=== TASK REQUIREMENTS ===
• A. In the article on Sara Flannery Murphy, what is the pill the bodies swallow called?
• B. Name every character from The Possessions that the article on Sara Flannery Murphy mentions by name.
• C. Quote the article on Sara Flannery Murphy starting at "HALEY WEISS: I’d" and ending at "idea of possession?".

Sara Flannery Murphy and the Business of Grief

PHOTO COURTESY OF AVERI BLACKMON.

Many feel the urge to reconnect with a loved one who’s passed away. Whether one craves the comfort of the lost person’s presence, or wants to act as though he or she isn’t gone at all—the desire isn’t a new one. While mediums have purported to offer this opportunity for over a century, serving as a connection to the supernatural, the notion of someone acting as a body, willingly consuming a drug to let themselves fall away and allow a deceased party temporarily occupy their person—all professionally controlled within the confines of a business—feels novel in its supposed normalcy and lack of risks. In the world of Oklahoma-based writer Sara Flannery Murphy’s debut novel The Possessions (Harper Collins), out now, The Elysian Society offers this very service.

The bodies who work at The Elysian Society are primarily female, and wear white, tissue-thin clothing. They sit before clients who have chosen them to swallow a pill known as a lotus, and in doing so summon a person of the customer’s choosing. The society has rules, including no victims of murder being brought forth and no subjects who committed suicide; the threat of a body being taken over completely lurks in whispers. This regulated format seems to offer safety, but as much as bodies shed themselves, they are human and can’t be vacated entirely, no matter the circumstances. Interactions take place outside of the society, too, with workers spending time with clients in their homes, acting as their loved ones, even having sex with them. As Edie, the narrator, learns when Patrick Braddock, whose wife Sylvia Braddock passed away under questionable circumstances, begins visiting her for sessions that move outside of the office, these boundaries are always blurry.

HALEY WEISS: I’d like to talk about what spurred you to write this. Did one element come first, like a character, or was it a broader interest in grief and this idea of possession?

SARA FLANNERY MURPHY: I think it really began more with the idea of The Elysian Society itself. I started with the very broad notion of this organization where people could come and reconnect with their lost loved ones. I was fascinated at first just by the idea of what would this mean? Who are the people who come here? But also, the workers themselves, they definitely interested me a bit more than the clients because there’s that intimacy involved in performing this service for other people, and yet they remain unknown to you—that mix of doing something very, very personal but for people who don’t know you very well, and ideally will never know you that well.

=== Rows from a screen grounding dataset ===
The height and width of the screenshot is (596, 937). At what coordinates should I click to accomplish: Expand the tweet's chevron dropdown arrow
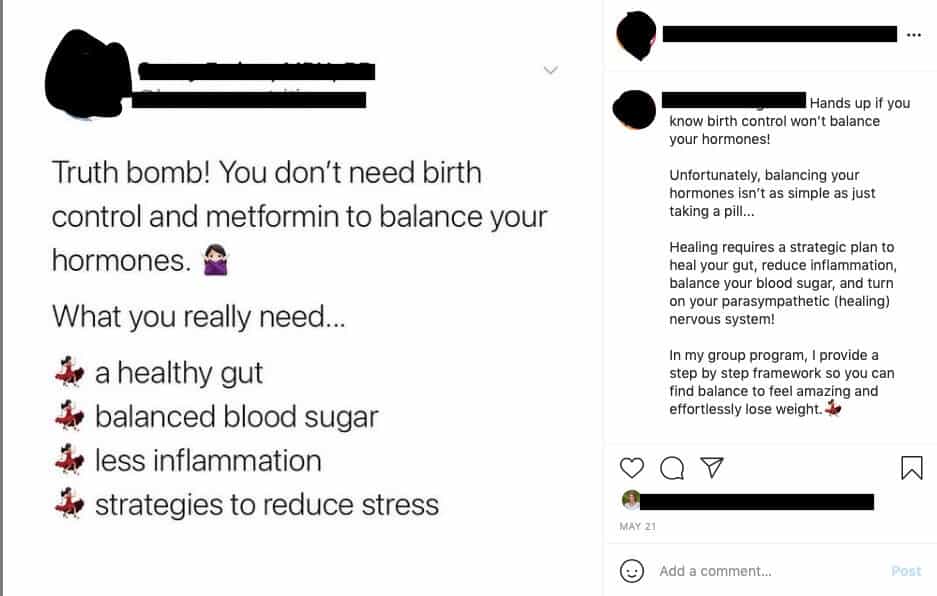pos(550,70)
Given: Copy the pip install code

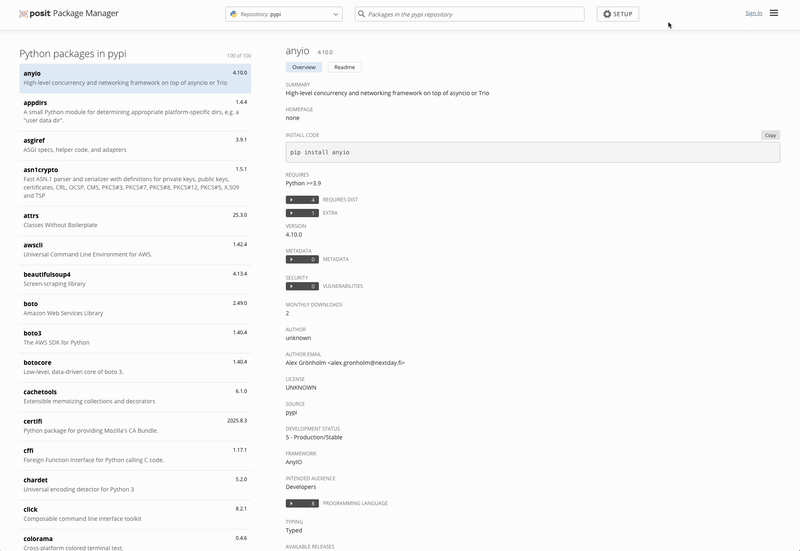Looking at the screenshot, I should click(769, 135).
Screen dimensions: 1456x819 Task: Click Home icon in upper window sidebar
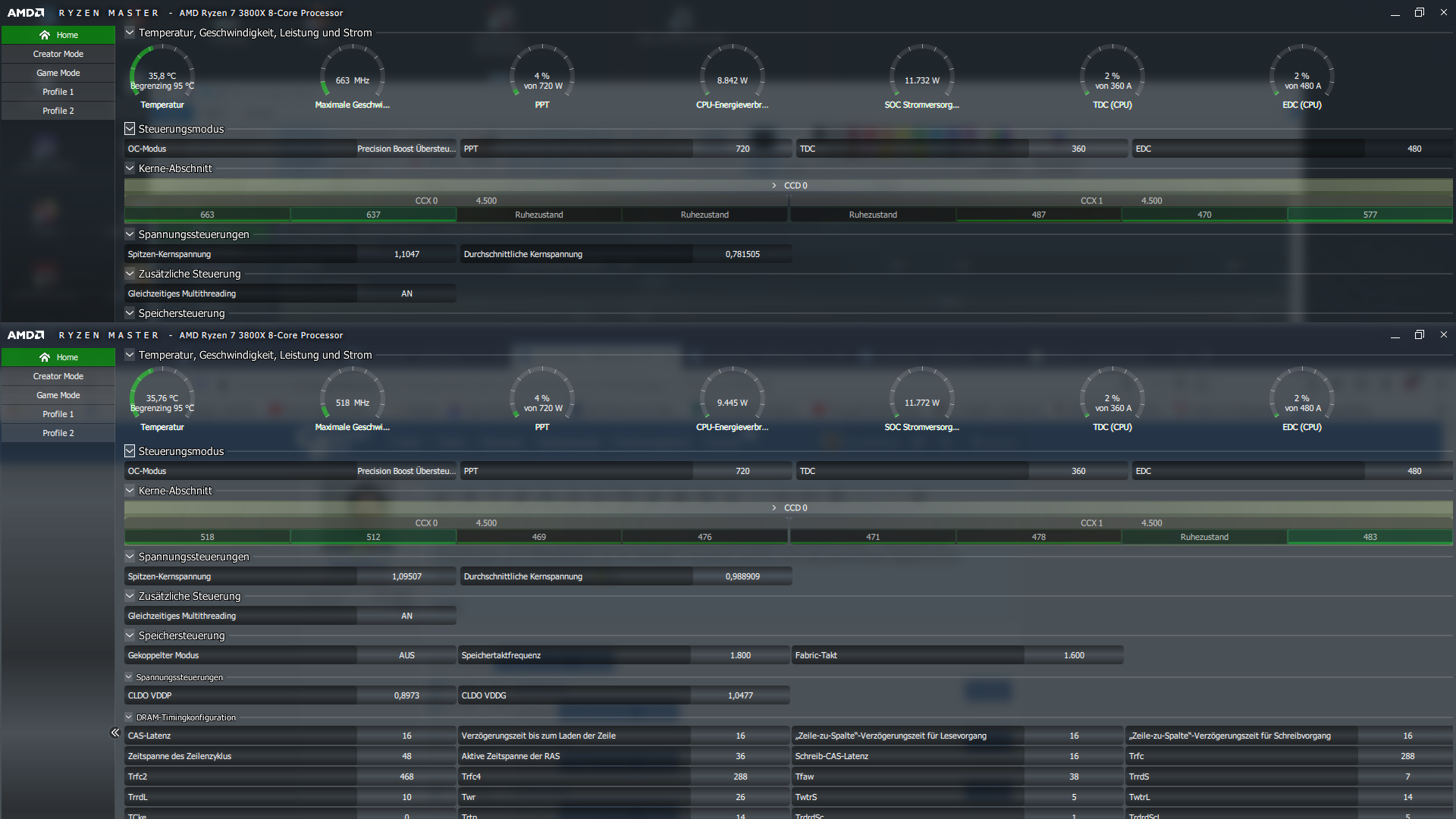click(x=45, y=35)
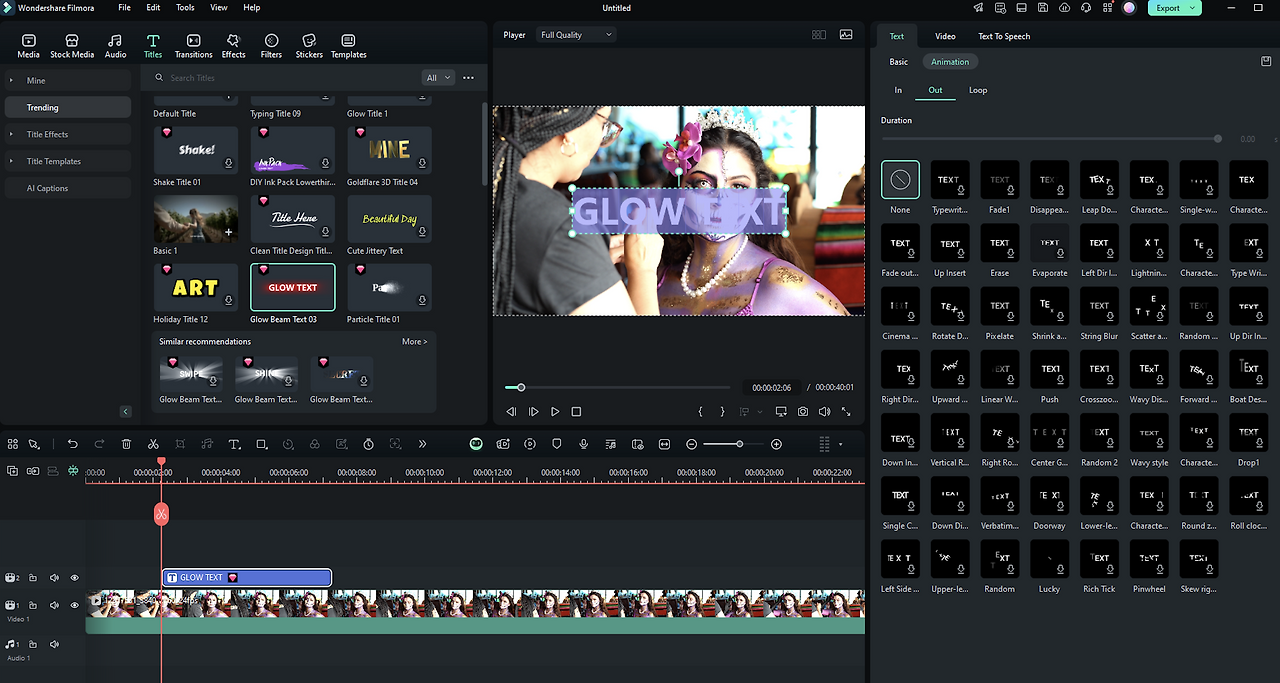
Task: Delete selected clip with trash icon
Action: point(126,444)
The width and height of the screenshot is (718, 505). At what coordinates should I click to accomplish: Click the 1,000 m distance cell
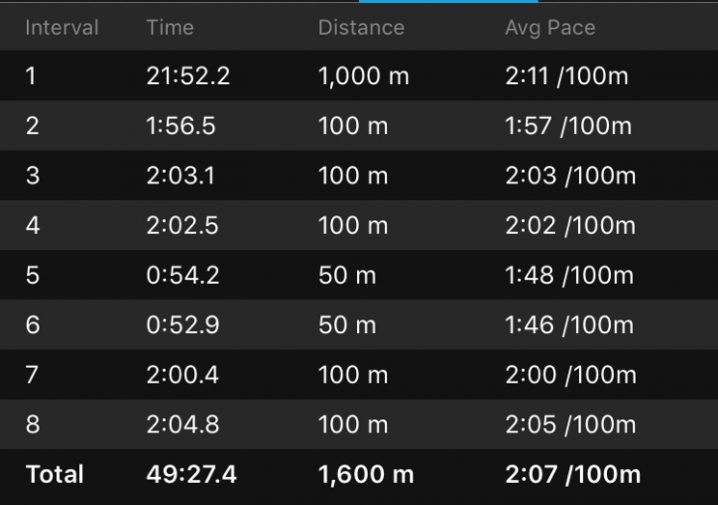(x=363, y=76)
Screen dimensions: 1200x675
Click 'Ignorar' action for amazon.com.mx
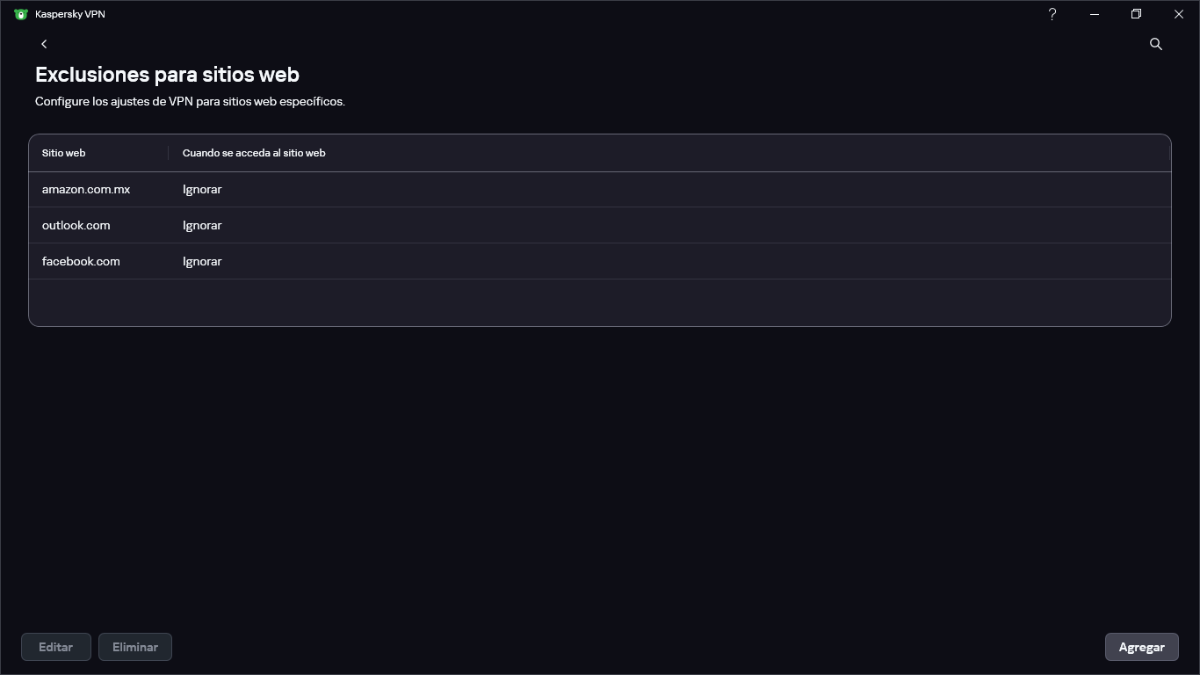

=== RESULTS FOR THE EXERCISE ===
• A. A lotus.

• B. Edie, Patrick Braddock, Sylvia Braddock

• C.
HALEY WEISS: I’d like to talk about what spurred you to write this. Did one element come first, like a character, or was it a broader interest in grief and this idea of possession?